**AUTHOR : ANAND VEERARAHAVAN**

**Information retrieval** (IR) is the activity of obtaining information system resources that are relevant to an information need from a collection of those resources.

**APPLICATIONS OF INFORMATION RETRIEVAL**

Where is Information Retrieval used?

**Use Case 1: Digital Library**

A digital library is a library in which collection of data are stored in digital formats and accessible by computers. The digital content may be stored locally, or accessed remotely via computer networks. A digital library is a type of information retrieval system.

**Use Case 2: Search Engine**

A search engine is one of the most the practical applications of information retrieval techniques to large scale text collections.

**Use Case 3**: **Image retrieval**

An image retrieval system is a computer system for browsing, searching and retrieving images from a large database of digital images.

![alt text](https://jamesmccaffrey.files.wordpress.com/2016/10/precisionandrecall_informationretrieval.jpg)

## Case Study : Retrieving Similar Publications @ UNM College of Pharmacy and School of Medicine

**Goal: Find similar papers using Title and Abstract text**

In this case we will use Pandas, NLTK, Numpy, and SKLearn libraries to find similar articles published in PubMed using k-Nearest Neighbors.

Steps:
* Find the important keywords of each document using tf-idf
* Apply knn_model on tf-idf to find similar papers
* Cleaning:

 * Clean text from \n and \x things like that by Replacing \n and \x with white-spaces
 
 * Apply unicode

 * Make everything lower case

In [None]:
! pip install biopython



Import the libraries

In [None]:
import pandas as pd
import sklearn
import numpy as np
import nltk
import re
from Bio import Medline

Uploading the dataset

In [None]:
from google.colab import files

uploaded = files.upload()

for fn in uploaded.keys():
  print('User uploaded file "{name}" with length {length} bytes'.format(
      name=fn, length=len(uploaded[fn])))

Saving pubmed-university-set.txt to pubmed-university-set (1).txt
User uploaded file "pubmed-university-set.txt" with length 33099469 bytes


In [None]:
# Function that uses the Medline module from
# the Biopython library to parse and read MEDLINE
# formatted files.

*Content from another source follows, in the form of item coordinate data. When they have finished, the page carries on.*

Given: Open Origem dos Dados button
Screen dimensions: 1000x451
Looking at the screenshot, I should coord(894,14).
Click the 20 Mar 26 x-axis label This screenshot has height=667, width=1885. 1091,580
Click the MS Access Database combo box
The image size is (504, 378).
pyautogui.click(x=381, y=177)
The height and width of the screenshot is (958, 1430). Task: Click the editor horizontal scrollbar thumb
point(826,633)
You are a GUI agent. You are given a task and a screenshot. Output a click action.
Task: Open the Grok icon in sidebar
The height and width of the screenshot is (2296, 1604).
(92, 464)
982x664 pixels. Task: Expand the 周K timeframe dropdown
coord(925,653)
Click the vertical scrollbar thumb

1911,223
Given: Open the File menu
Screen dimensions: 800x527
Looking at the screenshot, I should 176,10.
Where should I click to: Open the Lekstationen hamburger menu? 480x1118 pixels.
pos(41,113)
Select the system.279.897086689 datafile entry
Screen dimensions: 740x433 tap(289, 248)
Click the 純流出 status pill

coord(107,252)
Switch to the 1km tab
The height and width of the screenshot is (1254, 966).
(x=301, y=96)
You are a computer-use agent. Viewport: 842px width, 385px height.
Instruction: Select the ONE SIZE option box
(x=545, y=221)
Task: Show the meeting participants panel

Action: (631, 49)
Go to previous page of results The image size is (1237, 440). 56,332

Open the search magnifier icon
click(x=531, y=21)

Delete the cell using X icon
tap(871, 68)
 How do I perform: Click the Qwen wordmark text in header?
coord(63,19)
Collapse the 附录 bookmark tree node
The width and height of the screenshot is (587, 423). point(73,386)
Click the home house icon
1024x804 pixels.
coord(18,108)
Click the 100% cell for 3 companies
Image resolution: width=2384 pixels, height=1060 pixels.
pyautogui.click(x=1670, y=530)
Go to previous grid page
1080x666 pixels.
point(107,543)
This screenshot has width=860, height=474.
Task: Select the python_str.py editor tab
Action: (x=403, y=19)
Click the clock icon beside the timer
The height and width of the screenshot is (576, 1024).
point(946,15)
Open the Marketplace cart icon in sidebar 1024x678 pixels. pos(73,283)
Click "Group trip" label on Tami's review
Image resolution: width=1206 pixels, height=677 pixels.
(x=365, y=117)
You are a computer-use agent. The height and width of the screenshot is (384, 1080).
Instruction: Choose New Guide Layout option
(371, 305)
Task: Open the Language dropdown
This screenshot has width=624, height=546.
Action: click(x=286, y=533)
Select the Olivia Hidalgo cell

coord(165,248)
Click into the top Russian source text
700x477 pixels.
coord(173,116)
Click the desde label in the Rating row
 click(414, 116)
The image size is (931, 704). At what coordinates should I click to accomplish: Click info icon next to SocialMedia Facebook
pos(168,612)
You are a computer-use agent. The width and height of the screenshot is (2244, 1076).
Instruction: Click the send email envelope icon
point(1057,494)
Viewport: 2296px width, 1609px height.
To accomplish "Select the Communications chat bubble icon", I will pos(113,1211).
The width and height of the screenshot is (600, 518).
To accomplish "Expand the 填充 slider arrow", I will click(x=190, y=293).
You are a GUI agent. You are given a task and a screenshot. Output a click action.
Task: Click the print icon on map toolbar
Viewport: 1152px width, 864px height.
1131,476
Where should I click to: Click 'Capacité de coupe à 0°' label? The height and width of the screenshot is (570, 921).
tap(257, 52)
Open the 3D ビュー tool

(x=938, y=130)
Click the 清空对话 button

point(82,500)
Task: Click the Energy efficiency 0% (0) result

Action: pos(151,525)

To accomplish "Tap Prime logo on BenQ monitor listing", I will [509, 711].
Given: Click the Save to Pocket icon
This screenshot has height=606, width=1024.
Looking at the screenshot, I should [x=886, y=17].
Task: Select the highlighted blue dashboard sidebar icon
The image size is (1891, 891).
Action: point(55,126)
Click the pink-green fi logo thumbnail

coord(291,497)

Results are stored in a Pandas 
# DataFrame
def read_medline_data(filename):
    recs = Medline.parse(open(filename, 'r'))
    text = pd.DataFrame(columns = ["title", "authors", "abstract"])
    count = 0
    for rec in recs:
        try:
            abstr = rec["AB"]
            title = rec["TI"]
            auths = rec["AU"]
            text = text.append(pd.DataFrame([[title, auths, abstr]],
                                     columns=['title', 'authors', 'abstract']),
                              ignore_index=True)            
        except:
            pass
    return text

In [None]:
# Read in MEDLINE formatted text
papers = read_medline_data("pubmed-university-set.txt")

In [None]:

# Show the top few papers
papers.head()

Unnamed: 0,title,authors,abstract
0,Colonialism and the co-evolution of ethnic and...,"[Hunley K, Edgar H, Healy M, Mosley C]",OBJECTIVE: Socially constructed ethnic identit...
1,Vision 2020 measures University of New Mexico'...,"[Kaufman A, Roth PB, Larson RS, Ridenour N, We...",The University of New Mexico Health Sciences C...
2,Etiology of Alternaria Leaf Spot of Cotton in ...,"[Zhu Y, Lujan P, Dura S, Steiner R, Zhang J, S...",Alternaria leaf spot (caused by Alternaria spp...
3,Testicular Cancer Incidence and Mortality in N...,"[Taylor ZD, McLeod E, Gard CC, Woods ME]",OBJECTIVE: To examine incidence and survival o...
4,Impact of Health Care and Socioeconomic Needs ...,"[Soto Mas F, Iriart C, Pedroncelli R, Binder D...",Understanding how unmet basic needs impact hea...


In [None]:
print ("Title: ", papers['title'][11])
print ('\n')
print ("Abstract: ", papers['abstract'][11])

Title:  The New Mexico aging process study (1979-2003). A longitudinal study of nutrition, health and aging.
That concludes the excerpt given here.